** Opening READING TEXT block **

SALINA, Okla. — The Cherokee Nation is starting construction on its 106,000-square-foot, $35 million health center that will replace the existing 29,000-square-foot facility in Salina.
Cherokee Nation Principal Chief Chuck Hoskin Jr., Deputy Chief Bryan Warner and other leaders gathered for the official groundbreaking Thursday to celebrate the replacement health center that will include, for the first time, a 15,000-square-foot wellness center with cardio and strength training room and group fitness classes, physical therapy services and an outdoor half-mile walking trail.
“Building this new, two-story health center in Salina completes our work to have all new or expanded health centers for our citizens across the reservation,” Chief Hoskin said. “In my State of the Nation, I also promised to find other opportunities across the reservation to make physical wellness programs available. And here is Salina, we achieve that promise for more public health and wellness options for our people.”
In December 2021, Chief Hoskin and Deputy Chief Warner signed legislation investing $440 million into health care capital improvement projects. Aside from the new $400 million replacement W.W. Hastings Hospital in Tahlequah, the investment also includes a $35 million replacement health center in Salina and $5 million toward Northeastern State University College of Optometry.
The new health center will feature 12 exam rooms for primary care, a two-lane drive-thru pharmacy, 12 dental chair spaces, expanded optometry, a demonstration kitchen for community cooking classes with an outdoor roof terrace, conference rooms, labs, WIC, radiology and helipad.
“This new health center will offer Salina and the surrounding communities access to more services with more space to better serve our citizens,” Deputy Chief Warner said. “By investing critical dollars to improve our health system with this exponential growth to meet the needs of our citizens, this will positively impact our tribe for generations to come. This project will also create 400 to 500 new jobs, as well as other opportunities for our Cherokee families and communities to have a brighter future."
Originally, the health center in Salina started in the mid-1980s in a strip mall with about 25 employees.

** Closing READING TEXT block **
** Opening LISTED ENTRIES block **

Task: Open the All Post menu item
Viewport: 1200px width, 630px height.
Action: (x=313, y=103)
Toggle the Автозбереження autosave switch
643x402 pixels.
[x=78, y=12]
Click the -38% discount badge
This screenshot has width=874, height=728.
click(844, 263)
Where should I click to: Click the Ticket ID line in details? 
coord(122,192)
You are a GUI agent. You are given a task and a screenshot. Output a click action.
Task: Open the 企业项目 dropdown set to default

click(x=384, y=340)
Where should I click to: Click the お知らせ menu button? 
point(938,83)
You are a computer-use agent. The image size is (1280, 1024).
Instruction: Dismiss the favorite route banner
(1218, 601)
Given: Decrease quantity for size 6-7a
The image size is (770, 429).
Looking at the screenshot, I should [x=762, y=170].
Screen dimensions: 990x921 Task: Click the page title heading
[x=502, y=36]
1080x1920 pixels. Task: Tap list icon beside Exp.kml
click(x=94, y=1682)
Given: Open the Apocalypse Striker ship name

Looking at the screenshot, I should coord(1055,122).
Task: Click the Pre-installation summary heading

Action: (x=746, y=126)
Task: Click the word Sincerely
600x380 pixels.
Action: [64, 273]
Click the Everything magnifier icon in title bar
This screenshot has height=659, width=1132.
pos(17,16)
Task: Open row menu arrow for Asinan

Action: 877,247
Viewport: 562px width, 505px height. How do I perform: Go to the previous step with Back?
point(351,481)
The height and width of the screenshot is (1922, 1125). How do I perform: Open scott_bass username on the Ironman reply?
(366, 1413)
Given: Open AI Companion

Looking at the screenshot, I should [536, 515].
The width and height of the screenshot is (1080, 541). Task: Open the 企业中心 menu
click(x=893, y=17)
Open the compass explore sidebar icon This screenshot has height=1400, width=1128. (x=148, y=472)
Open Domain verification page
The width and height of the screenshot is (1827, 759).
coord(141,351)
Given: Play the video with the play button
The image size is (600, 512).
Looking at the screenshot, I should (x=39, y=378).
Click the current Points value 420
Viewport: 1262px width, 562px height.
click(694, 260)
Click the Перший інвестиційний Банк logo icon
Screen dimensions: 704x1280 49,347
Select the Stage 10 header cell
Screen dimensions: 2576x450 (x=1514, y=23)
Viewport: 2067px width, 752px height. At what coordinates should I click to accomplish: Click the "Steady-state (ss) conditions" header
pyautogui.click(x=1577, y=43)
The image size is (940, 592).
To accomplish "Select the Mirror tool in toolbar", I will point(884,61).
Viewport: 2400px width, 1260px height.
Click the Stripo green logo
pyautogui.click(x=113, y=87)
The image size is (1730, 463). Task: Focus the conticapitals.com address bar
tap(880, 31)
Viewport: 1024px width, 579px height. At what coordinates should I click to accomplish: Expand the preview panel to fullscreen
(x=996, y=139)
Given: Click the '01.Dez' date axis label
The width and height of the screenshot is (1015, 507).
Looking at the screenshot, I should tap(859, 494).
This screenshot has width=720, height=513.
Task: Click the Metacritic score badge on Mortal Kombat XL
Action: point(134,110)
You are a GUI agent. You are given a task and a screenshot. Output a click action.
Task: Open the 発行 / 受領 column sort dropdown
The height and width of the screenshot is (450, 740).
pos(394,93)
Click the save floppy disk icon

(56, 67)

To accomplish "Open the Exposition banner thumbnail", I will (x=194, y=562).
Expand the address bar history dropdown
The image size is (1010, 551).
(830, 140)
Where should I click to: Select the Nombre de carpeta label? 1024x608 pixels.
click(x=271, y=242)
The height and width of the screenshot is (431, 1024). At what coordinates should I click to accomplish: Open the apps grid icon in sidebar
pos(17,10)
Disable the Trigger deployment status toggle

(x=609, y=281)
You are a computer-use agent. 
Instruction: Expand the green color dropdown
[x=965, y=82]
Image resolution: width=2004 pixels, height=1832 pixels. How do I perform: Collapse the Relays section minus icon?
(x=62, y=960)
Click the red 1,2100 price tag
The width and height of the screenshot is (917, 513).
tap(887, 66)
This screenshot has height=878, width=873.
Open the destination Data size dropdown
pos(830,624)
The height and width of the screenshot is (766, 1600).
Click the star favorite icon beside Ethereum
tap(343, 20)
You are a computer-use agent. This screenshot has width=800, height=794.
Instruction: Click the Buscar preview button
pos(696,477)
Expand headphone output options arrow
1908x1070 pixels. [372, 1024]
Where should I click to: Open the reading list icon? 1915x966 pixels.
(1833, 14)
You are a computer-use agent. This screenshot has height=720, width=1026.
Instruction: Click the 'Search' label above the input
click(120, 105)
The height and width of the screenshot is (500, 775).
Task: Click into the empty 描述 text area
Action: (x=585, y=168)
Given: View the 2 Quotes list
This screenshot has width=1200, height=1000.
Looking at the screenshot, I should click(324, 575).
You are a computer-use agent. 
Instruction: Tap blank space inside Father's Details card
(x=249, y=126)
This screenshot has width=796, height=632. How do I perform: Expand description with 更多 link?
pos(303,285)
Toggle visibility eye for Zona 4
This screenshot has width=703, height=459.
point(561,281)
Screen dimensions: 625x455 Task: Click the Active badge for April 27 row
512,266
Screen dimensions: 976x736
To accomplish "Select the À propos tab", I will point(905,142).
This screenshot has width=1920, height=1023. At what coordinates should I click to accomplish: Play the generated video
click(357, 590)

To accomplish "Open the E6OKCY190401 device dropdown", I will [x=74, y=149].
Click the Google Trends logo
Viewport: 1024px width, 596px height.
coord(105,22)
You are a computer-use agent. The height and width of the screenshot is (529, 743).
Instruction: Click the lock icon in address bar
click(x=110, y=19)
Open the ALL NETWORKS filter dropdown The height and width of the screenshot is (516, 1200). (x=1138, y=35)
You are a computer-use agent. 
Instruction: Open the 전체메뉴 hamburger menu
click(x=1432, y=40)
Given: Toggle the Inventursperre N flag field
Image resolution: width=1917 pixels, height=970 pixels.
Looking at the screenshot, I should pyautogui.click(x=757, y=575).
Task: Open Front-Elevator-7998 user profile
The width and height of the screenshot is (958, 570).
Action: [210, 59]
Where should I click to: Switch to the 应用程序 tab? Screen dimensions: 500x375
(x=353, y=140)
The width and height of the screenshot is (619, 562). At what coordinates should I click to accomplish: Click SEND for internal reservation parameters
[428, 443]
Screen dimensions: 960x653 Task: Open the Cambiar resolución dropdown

** Closing LISTED ENTRIES block **

TASK LIST
(a) Quote the Salina health center article word for word, starting with "SALINA, Okla. —" and going on through "facility in Salina.".
(b) Using the Salina health center article, decide whether each statement agrees with it, answering yes or no and quoting the words that decide it: (i) The new health center will replace a 29,000-square-foot facility. (ii) The legislation signed in December 2021 invested $400 million into health care capital improvement projects. (iii) The health center in Salina first started in the mid-1990s.

SOLUTIONS TO EACH TASK
(a)
SALINA, Okla. — The Cherokee Nation is starting construction on its 106,000-square-foot, $35 million health center that will replace the existing 29,000-square-foot facility in Salina.

(b)
(i) Yes: "replace the existing 29,000-square-foot facility in Salina"
(ii) No: "signed legislation investing $440 million into health care capital improvement projects"
(iii) No: "the health center in Salina started in the mid-1980s in a strip mall"